Los bucles temporales, los desajustes espaciales, las dimensiones alternativas, las enumeraciones de piezas de una realidad que los personajes no pueden controlar son puntos centrales en la obra de Ángel Olgoso, elementos por los que siempre ha sentido fascinación. Con ellos logra atraparnos, envolvernos en un universo donde es posible lo imposible, lo inefable, donde las fronteras se rompen para -a la vez que nos deslumbran- dejar un reguero de sensaciones y preguntas.
M. Tapia
EL PAPEL
Encuentro en mi portal un papel que alguien ha roto en varios trozos. Está escrito a mano con letra diminuta: parece la enumeración de algo, una lista o quizá instrucciones, se trata en cualquier caso de una serie ordenada de párrafos. No hay en el mundo otro corrosivo equiparable al de la curiosidad. Intento recomponer los pedazos pero no encajan de ninguna manera. De pronto, aunque es mediodía, cae la noche. Me asomo a la ventana y veo la luna. Tras unos instantes, sale de nuevo el sol de junio pero comienza a nevar. Regreso ante el papel y, alarmado por la contemplación de tales arbitrariedades, busco atropelladamente otras combinaciones. Ni los bordes ni las líneas se corresponden.

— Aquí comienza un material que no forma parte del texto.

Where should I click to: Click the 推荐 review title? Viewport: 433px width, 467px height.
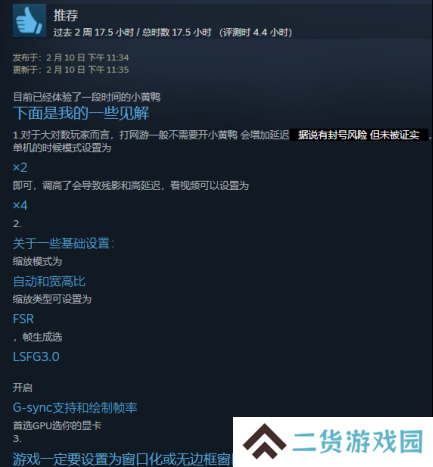(x=66, y=15)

Afuera, las aves chillan enloquecidas mientras abandonan el pueblo en bandadas, unos leones rugen al arrimo de la sacristía, todos compiten con el disonante aullido de la tramontana, sobrepujada a su vez por el canto de las arenas que trae el simún de algún desierto. Se suceden los eclipses y las lluvias de sapos. Temblando, sin respiración, muevo una y otra vez los fragmentos, me esfuerzo desesperadamente en unir cada filo serrado, cada arista, cada rebaba del papel, como si con ello pudiera remendar derroteros incomprensibles o, al menos, mi propia confusión. En vano doblo y aliso irregularidades para hacer coincidir los trozos. Un tren recorre las estrechas calles desprovistas de raíles. Las olas de un mar desconocido suben por el valle, por los caminos de herradura, por los huertos en terraza, hasta batir contra las casitas de este pueblo montañés, y las guijas de sus playas ruedan inclementes sobre nuestros tejados de pizarra y nuestros patinillos. Hace años que soy viudo y, sin embargo, reconozco a mi esposa en esa figura que camina hacia mí con una sonrisa de desconcierto.